- Born: 1915 Shaqra, Emirate of Nejd and Hasa
- Died: 20 June 2006 (aged 87) Taif, Mecca Province, Saudi Arabia
- Education: King Saud University
- Occupation: Historical geographer
- Writing career
- Language: Arabic
- Years active: 1972–2004

= Sa'd ibn Junaydil =

Saudi Arabian historian (1915–2006)

Sa'd bin Abdullah al-Junaydil, commonly known as Sa'd ibn Junaydil (سعد ابن جنيدل; 1915 – 20 June 2006), was a Saudi Arabian historical geographer. Alongside Hamad Al-Jassir, Muhammad al-Ubudi and Abd al-Rahman al-Ansari, he is considered one of the first Saudi geographers in the 20th century.
Al-Junaydil was born in Shaqra, Najd and graduated from King Saud University in 1972. He worked as a merchant, schoolteacher and headteacher until the 1970s. He had an interest in Najdi folklore, collecting artifacts and wrote several dictionaries and geographical encyclopedias from the 1970s until he died in Taif at the age of 87.

== Biography ==
Sa'd bin Abdullah bin Ibrahim Al-Junaydil was born in 1915 in Shaqra, Emirate of Nejd and Hasa. He began his studies at the old schools and kuttabs under ulema, studied the Qur'an, tafsirs and hadith and obtained an elementary certificate in his hometown. He worked in agriculture and trade with his father. His father was also a poet and had a library, and Al-Junaydil benefited greatly from his teachings. He started regular education late, as he was right-hand of his father in business.

Your objective ->
Answer these from the article on Sa'd ibn Junaydil:
1. In what year did he graduate from King Saud University?
2. In which city did he die?
3. Who did he work with in agriculture and trade?
Use only the article on Sa'd ibn Junaydil above.

Supplied entries ->
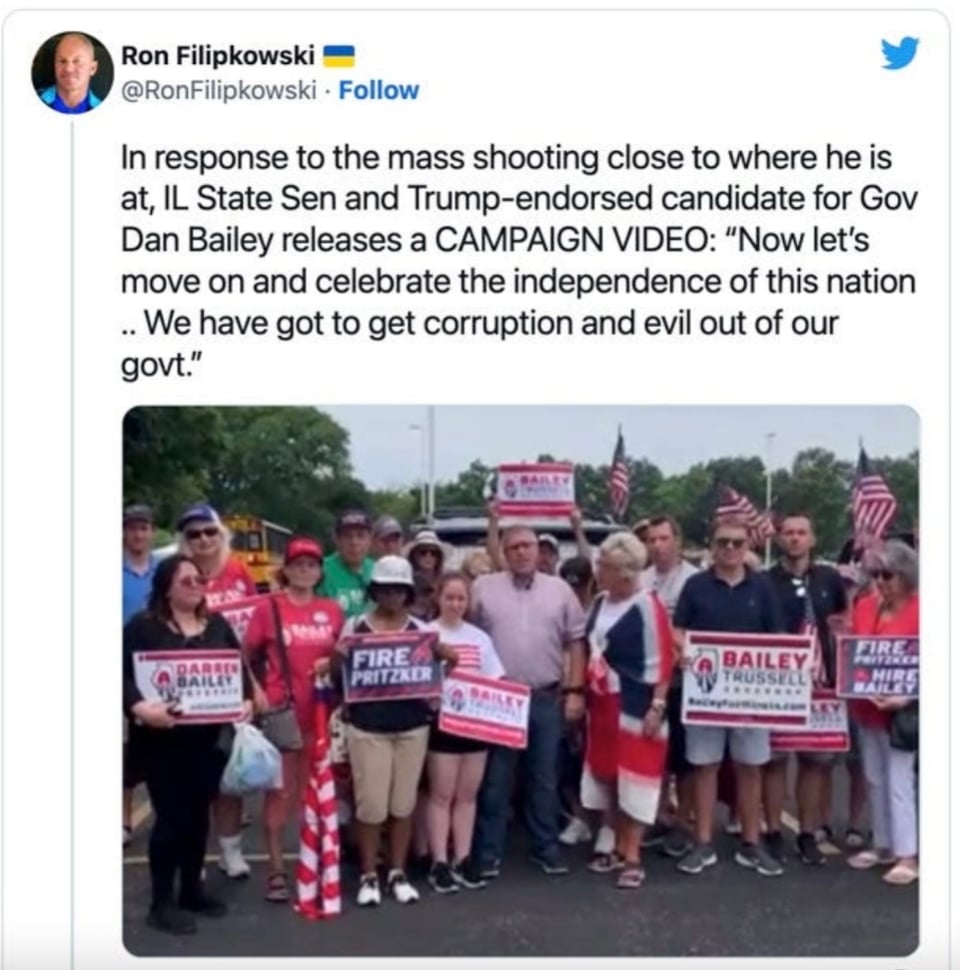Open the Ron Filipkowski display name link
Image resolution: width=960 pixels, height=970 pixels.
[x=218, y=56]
* * *
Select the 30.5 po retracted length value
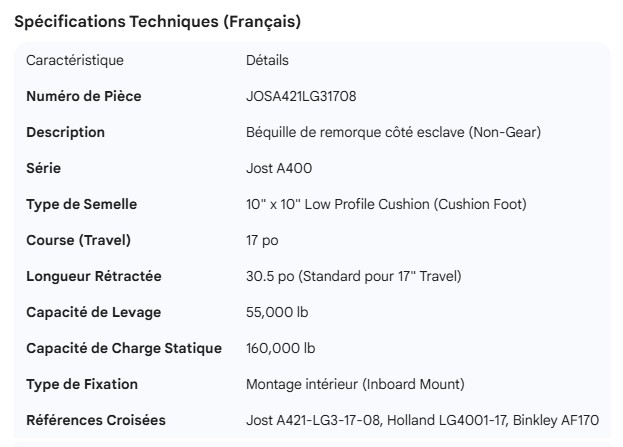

Task answer ->
1. 1972
2. Taif
3. His father